▶ _Provided passage_:
— begin —
The cuts hit a broad spectrum of government programmes. Training programmes, like CETA (the Comprehensive Education and Training Act), which had enrolled 400,000 people in job training, were eliminated. The disability rolls were slashed. Changes were made in the food stamp programme - for instance by delaying various inflation-linked adjustments and reducing maximum benefits. Besides that, food stamps were no longer available for workers on strike. At the same time, welfare was "reformed". That is, the responsibility for welfare was transferred to the states, and federal grants to the states to run the programmes were then reduced. This forced states to reduce benefits, or more typically, limit eligibility. As for unemployment, all of Carter's "reforms" took full effect and were extended further. As a result, 1.5 million workers dropped from the dole register between 1982 and 1984. The proportion of unemployed workers covered by unemployment insurance which had already fallen to 44 per cent in 1980, fell again to 29 per cent by 1984. As for those still collecting benefits, Reagan made those payments fully subject to taxation.

The millions of unemployed workers thrown into the streets and the deepening poverty among the poor brought ever more pressure on the employed.

Patco - the key test of force

Not long into the Reagan administration the government undertook a new test of strength against organised labour, this time among a more privileged sector of government employees - the air traffic controllers. Controllers were much more highly paid, and they believed that their skills made them irreplaceable. It was assumed that without them, the air traffic system would come to a halt.

For many years prior to the strike, the government had allowed working conditions, especially with regard to the huge amounts of forced overtime, to deteriorate. The air traffic controllers' union, PATCO, had become so frustrated with the Carter administration, which had opposed all the controllers' demands, that it threw its support behind Reagan, who, as a presidential candidate in 1980, spoke at their convention, making many promises.

When came the time for the Federal Aviation Authority (FAA) to negotiate a new contract with PATCO, however, election rhetoric was forgotten. The FAA demanded a whole range of concessions. In August 1981, PATCO threatened to strike and bring the country's air traffic system to a standstill. The FAA told the controllers to go ahead. The government had prepared for this event: a year before, under Carter, the FAA had set up a "Management Contingency Strike Force". When the 12,000 controllers walked out, the FAA implemented the task force's plan to run air traffic without the controllers. Four hours after the strike broke out, Reagan announced, on television, that a strike against the government was illegal and the strikers had 48 hours to return to work or they would be fired. When the controllers predictably did not give in to Reagan's threat, he announced that they were all fired. The FAA then brought in military personnel to run the system, along with management personnel. Gradually, the air traffic system handled more and more traffic. At the same time, there were plenty of applicants for the open positions, and the training process was accelerated. The air traffic controllers were being replaced. Reagan had made his point: no-one was indispensable.
— end —
▶ _Requirement A_:
In the entries below, retype the lines from the one containing "Open the help" through the one containing "(x=739, y=960)", inclusive, with no changes.

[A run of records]
— begin —
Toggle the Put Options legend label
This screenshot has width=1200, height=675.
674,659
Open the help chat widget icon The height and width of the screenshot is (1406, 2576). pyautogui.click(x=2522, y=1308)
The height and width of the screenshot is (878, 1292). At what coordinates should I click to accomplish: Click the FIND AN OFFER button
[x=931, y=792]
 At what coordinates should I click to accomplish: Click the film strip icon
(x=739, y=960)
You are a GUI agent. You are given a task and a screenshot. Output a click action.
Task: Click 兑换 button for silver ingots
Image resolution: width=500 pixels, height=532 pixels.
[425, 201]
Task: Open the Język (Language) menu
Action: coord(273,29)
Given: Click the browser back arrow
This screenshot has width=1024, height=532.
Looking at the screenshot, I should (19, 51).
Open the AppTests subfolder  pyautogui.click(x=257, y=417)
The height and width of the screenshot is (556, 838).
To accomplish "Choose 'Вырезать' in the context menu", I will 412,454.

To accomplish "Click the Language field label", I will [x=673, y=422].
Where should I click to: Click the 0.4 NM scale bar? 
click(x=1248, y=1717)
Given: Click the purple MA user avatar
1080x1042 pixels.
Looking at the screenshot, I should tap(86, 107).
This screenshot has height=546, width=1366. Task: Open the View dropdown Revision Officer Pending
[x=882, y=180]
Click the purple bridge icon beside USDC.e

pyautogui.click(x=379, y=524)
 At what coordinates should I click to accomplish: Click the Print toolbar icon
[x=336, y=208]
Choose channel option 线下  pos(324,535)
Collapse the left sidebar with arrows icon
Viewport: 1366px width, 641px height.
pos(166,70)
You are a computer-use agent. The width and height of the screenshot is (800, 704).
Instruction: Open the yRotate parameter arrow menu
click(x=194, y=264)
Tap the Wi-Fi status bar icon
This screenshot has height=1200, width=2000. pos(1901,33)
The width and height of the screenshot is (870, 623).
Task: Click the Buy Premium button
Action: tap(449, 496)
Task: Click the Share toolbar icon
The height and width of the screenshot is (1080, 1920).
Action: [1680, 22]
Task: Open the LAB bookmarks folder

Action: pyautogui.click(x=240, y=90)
— end —
▶ _Requirement B_:
Decide whether each statement agrees with the passage on the Reagan-era cuts and the PATCO strike. Answer yes or no for each, and quote the words from the passage that settle it: (i) CETA had enrolled 400,000 people in job training before it was eliminated. (ii) Reagan gave the striking controllers 72 hours to return to work. (iii) The FAA's "Management Contingency Strike Force" was set up under Carter.

▶ _Result A_:
Open the help chat widget icon The height and width of the screenshot is (1406, 2576). pyautogui.click(x=2522, y=1308)
The height and width of the screenshot is (878, 1292). At what coordinates should I click to accomplish: Click the FIND AN OFFER button
[x=931, y=792]
 At what coordinates should I click to accomplish: Click the film strip icon
(x=739, y=960)

▶ _Result B_:
(i) Yes: "which had enrolled 400,000 people in job training, were eliminated"
(ii) No: "the strikers had 48 hours to return to work or they would be fired"
(iii) Yes: "a year before, under Carter, the FAA had set up a "Management Contingency Strike Force""